● Exercice écrit 1
Recopiez à l'identique, dans les lignes de données placées après le texte, tout ce qui va de la ligne contenant « Task: Click the reset crop arrow icon » jusqu'à la ligne contenant « click(x=157, y=1249) », ces deux lignes comprises.

- - -

22 février 2012

[Abbé Philippe Laguérie, ibp] Je crois à un accord pratique.

SOURCE - Abbé Philippe Laguérie, ibp - avril 2001 - 22 février 2012

Je me décide à publier de nouveau ce long article paru dans "Pacte" en avril 2001. Il va faire ses onze ans ! A l’époque, je suis encore de la Fraternité, vais ouvrir saint-Eloi dans un an (2002) et fonder le Bon-Pasteur dans 5 ans (2006). Certes, le temps a passé. Mais les faits nouveaux (Le Motu Proprio de 2007, la levée des excommunications de 2009) loin de l’infirmer, le renforcent plutôt puisqu’ils y sont annoncés. Plus surprenant, l’analyse n’y a pas pris une ride. Elle est devenue, malheureusement, d’une brûlante actualité. La vacuité des discussions doctrinales, avec sa surenchère obligée, y est dénoncée comme l’écueil prévisible de tout accord possible. A moins qu’on ne s’achemine vers le miracle d’un accord pratique, bien sûr ! Je prie ardemment pour cela et n’en rirai pas, promis... Mais il me semble bien tard pour y songer quand tous les indicateurs virent au rouge... Au dedans comme au dehors, et parce qu’on les y a mis. Que m’importe de nourrir quelque fierté d’hier quand je préférerais tellement, aujourd’hui, m’être trompé ! D’ailleurs, ne me serais-je pas trompé en croyant, alors, à un accord pratique (sans compromis) pour la Fraternité ?

Les italiques sont des citations. Les gras ont été rajoutés en cette édition.

Le 14 avril, Rome signifiait à notre supérieur général, Mgr Bernard Fellay, le résultat de la consultation par le pape de la Plenaria (Ensemble des responsables des dicastères romains) réunie le jeudi 22 mars à Rome. Cette lettre, qui laissait manifestement une porte ouverte, affirmait cependant le refus de notre demande, préalable à toute négociation : la liberté universelle pour tout prêtre catholique de célébrer la messe de toujours. L’argument invoqué se trouve être le désaveu qu’une telle mesure ne manquerait pas de faire peser sur le Concile Vatican II.

- - -

● Exercice écrit 2
Reprenez l'article sur l'accord pratique avec Rome et poursuivez-le à partir de sa dernière phrase.

● Extraits de données
- - -

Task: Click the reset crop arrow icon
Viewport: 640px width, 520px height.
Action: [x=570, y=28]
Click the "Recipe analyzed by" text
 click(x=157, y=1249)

- - -

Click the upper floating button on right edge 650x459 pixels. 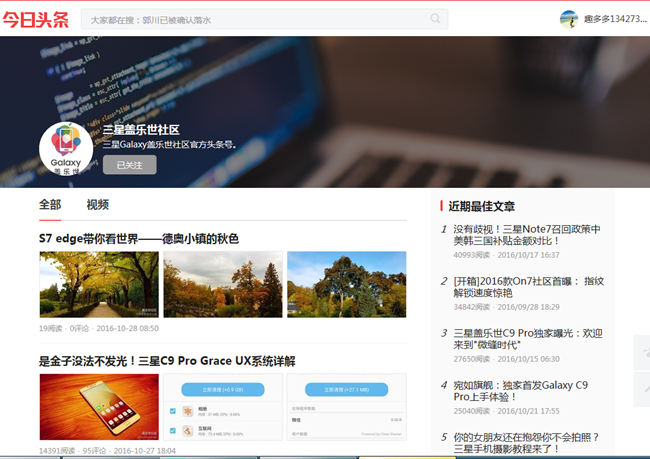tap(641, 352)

- - -

● Résultat de la tâche 1
Task: Click the reset crop arrow icon
Viewport: 640px width, 520px height.
Action: [x=570, y=28]
Click the "Recipe analyzed by" text
 click(x=157, y=1249)

● Résultat de la tâche 2
Voila où nous en sommes à cette heure et il me semble nécessaire, après vous avoir informés, de tirer la leçon de ce que j‘appellerai un premier "round". Le moins qu’on puisse dire, c‘est qu’on se trouve dans le cocasse, et même dans le paradoxe le plus complet. On se souvient de l’enthousiasme romain du début. Le cardinal Castrillon égrainait les propositions les plus mirobolantes. Deux d’entre elles méritent notre attention particulière.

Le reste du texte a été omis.